Reportedly seeking $1 billion in penalties, the Obama administration has selected Los Angeles as the venue for an ambitious legal effort to ascribe blame for the housing market collapse and the financial calamity that it triggered.
The Justice Department sued Standard & Poor’s Ratings Services in Los Angeles federal court late Monday, alleging the New York firm ignored its own standards when it rated mortgage bonds that subsequently imploded, costing investors billions.
Los Angeles was picked as the venue for the action in part because it is one of the regions hardest hit by the housing market collapse.
The civil suit, the first federal crackdown against a major credit rating service, relies on an untested legal approach.
S&P says the opinions it issues about financial products are protected under the 1st Amendment, but the argument could fail to sway if federal authorities can prove that analysts’ evaluations were motivated by financial considerations and not issued in good faith — something the company denies.
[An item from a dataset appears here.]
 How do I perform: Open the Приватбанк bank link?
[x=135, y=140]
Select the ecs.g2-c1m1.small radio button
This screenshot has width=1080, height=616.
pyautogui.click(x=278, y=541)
Prior to Monday’s filing, S&P and the Justice Department discussed a possible settlement for about four months, people close to the negotiations told The Wall Street Journal, but S&P balked over concerns that a deal could sink the company.
The government was seeking penalties of more than $1 billion, another person close to the talks told the Journal.
That would be the biggest sanction imposed on a firm related for its actions in the crisis.
S&P executives also were rattled that the government was pushing the company to admit wrongdoing, which could leave it vulnerable to other lawsuits, according to the Journal.
The government has been investigating for around three years whether S&P managers pushed to weaken company standards for rating mortgage-linked deals or ignored the standards entirely, people familiar with the probe told the Journal.
S&P said the government’s allegations stem from S&P’s rating of collateralized debt obligations issued in 2007 that included bundles of subprime mortgages.
The suit alleges that, from September 2004 through October 2007, S&P “knowingly and with the intent to defraud, devised, participated in, and executed a scheme to defraud investors in” collateralized debt obligations and securities backed by residential mortgages.
It says S&P “falsely represented that its credit ratings … were objective, independent, uninfluenced by any conflicts of interest … and represented S&P’s true current opinion regarding the credit risks” of the securities. In fact, S&P’s “desire for increased revenue and market share” prompted it to “downplay and disregard the true extent of the credit risks,” according to the suit.